Figure 7. Expression of a dominant negative (DN) c-Jun blocks EN-mediated transformation

(A) Expression of DN c-Jun in EN expressing cells confirmed by western blot analysis. Loading control: total Akt. (B–C) DN c-Jun expression reverts EN-mediated morphological transformation (B, scale bars =50μm) and soft agar colony formation (C, error bars=mean +/− SD) in 3T3 cells. (D) Western blot analysis of serum starved control cells (MSCVp) and EN cells [alone; co-expressing DN c-Jun; or treated with either MEK inhibitor U0126 or PI3K inhibitor LY294002 (LY) (25μM)]. Both U0126 treatment and co-expression of DN c-Jun had a significant effect upon cyclin D1/2 levels in EN cells. Loading control: total Akt. (E) Effects of EN and DN c-Jun expression on EpH4 cell growth after 4 days in 3-D Matrigel cultures. Scale bars=500μm. (F) Effects of EN and DN c-Jun expression on human MCF10A cell growth in 3-D Matrigel cultures. Scale bars=1000μm. (G) Tumor growth curves of luciferase expressing cells injected subcutaneously into nude mice. ROI= regions of interest values in photons/sec/cm²/sr. (H) Comparison of bioluminescent images of mice at day 14 and day 22. (I) Top panel shows Gfp⁺ cells in an empty-vector transduced EN tumor developed in the Rag2^−/− host. Lower panel shows 3 distinct populations of Gfp⁺ cells (R1–R3: express high, medium, and low levels of Gfp, respectively) in a DN c-Jun transduced EN tumor developed in the Rag2^−/−host. (J) PCR genotyping (using a forward primer in the DN c-Jun and a reverse primer in the PGK promoter of the viral vector) confirms integration of DN c-Jun viruses in all 3 populations (R1–R3) of the DN c-Jun/EN tumor. This primer set does not detect the control viruses (vector only). (K) Expression levels of DN c-Jun are estimated indirectly by comparing expression levels of the endogenous c-Jun to those of total c-Jun (endogenous+DN c-Jun). Expression of the endogenous c-Jun is detected by a PCR primer set located in the region deleted in DN c-Jun. Expression of total c-Jun is detected by a second primer set located in the common region. (L) Flow cytometry analysis shows reduced number of CD61⁺ cells in the DN c-Jun/EN tumor compared to the control tumor. A representative experiment is shown.
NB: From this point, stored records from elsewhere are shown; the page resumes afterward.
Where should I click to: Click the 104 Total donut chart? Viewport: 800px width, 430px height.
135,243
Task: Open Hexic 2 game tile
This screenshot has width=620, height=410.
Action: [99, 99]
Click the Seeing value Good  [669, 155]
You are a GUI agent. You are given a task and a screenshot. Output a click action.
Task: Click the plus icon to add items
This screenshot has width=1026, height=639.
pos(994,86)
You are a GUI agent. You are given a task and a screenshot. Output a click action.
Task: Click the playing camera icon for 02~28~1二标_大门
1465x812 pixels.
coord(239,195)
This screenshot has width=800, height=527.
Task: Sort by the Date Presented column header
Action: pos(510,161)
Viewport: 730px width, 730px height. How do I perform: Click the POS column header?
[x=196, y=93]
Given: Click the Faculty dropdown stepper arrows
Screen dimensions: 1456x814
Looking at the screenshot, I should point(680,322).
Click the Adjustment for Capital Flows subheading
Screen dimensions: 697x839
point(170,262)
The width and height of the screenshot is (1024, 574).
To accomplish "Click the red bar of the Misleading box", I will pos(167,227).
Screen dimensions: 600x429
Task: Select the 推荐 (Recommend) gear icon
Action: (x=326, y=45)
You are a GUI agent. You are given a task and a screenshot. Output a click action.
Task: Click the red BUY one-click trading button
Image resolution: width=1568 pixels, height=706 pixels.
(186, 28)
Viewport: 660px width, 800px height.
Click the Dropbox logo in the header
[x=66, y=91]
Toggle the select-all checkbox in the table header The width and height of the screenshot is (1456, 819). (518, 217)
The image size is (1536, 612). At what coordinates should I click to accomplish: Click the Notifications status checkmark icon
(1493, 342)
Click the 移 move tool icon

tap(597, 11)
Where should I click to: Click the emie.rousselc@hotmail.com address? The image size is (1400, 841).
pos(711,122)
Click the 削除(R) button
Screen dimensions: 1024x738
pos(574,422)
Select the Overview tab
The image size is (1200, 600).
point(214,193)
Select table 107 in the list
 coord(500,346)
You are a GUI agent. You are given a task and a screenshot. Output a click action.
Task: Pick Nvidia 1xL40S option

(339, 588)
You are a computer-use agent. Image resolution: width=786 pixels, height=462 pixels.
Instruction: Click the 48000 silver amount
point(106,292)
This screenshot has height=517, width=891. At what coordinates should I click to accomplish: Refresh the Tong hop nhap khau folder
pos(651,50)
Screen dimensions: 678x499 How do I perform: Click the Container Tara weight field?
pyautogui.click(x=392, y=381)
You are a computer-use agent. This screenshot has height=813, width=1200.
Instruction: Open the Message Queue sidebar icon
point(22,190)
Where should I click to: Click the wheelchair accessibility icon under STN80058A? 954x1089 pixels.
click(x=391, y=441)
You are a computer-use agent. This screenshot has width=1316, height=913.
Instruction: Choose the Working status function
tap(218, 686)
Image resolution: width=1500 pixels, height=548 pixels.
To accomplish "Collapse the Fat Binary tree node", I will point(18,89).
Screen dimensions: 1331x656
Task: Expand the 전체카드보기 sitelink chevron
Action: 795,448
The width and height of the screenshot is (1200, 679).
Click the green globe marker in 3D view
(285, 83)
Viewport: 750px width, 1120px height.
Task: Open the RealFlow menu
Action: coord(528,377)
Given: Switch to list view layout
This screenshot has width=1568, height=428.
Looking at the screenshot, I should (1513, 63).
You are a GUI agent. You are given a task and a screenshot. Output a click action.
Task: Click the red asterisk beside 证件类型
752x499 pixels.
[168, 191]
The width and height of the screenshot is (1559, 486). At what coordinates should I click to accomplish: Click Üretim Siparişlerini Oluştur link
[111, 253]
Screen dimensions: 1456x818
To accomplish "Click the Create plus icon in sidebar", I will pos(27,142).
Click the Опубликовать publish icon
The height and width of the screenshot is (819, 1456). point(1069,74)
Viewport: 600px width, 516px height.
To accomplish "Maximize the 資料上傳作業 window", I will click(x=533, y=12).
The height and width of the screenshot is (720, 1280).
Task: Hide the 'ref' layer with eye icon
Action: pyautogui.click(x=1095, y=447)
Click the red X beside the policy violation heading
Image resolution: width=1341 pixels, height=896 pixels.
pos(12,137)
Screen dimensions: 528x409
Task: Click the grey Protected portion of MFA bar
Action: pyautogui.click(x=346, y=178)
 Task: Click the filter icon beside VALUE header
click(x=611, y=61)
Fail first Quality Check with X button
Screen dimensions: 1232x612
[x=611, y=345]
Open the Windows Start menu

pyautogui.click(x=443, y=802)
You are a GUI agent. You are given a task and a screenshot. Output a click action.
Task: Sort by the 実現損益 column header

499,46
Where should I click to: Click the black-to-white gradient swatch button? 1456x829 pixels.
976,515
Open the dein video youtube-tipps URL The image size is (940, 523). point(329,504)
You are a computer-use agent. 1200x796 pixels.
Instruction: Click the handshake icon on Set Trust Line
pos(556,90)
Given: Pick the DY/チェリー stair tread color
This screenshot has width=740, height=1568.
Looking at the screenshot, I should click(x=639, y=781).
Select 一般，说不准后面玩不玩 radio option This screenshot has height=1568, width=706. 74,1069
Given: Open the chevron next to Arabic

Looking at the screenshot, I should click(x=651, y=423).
Figure 8. The mammary epithelial cell hierarchy in normal mammary glands and in mammary tumors from Wap-Cre;EN females

Proposed target cells of EN in WCEN females are indicated (red circles). Red arrows indicate EN-initiated tumorigenesis (both tumor initiation and progression) is mediated through AP1.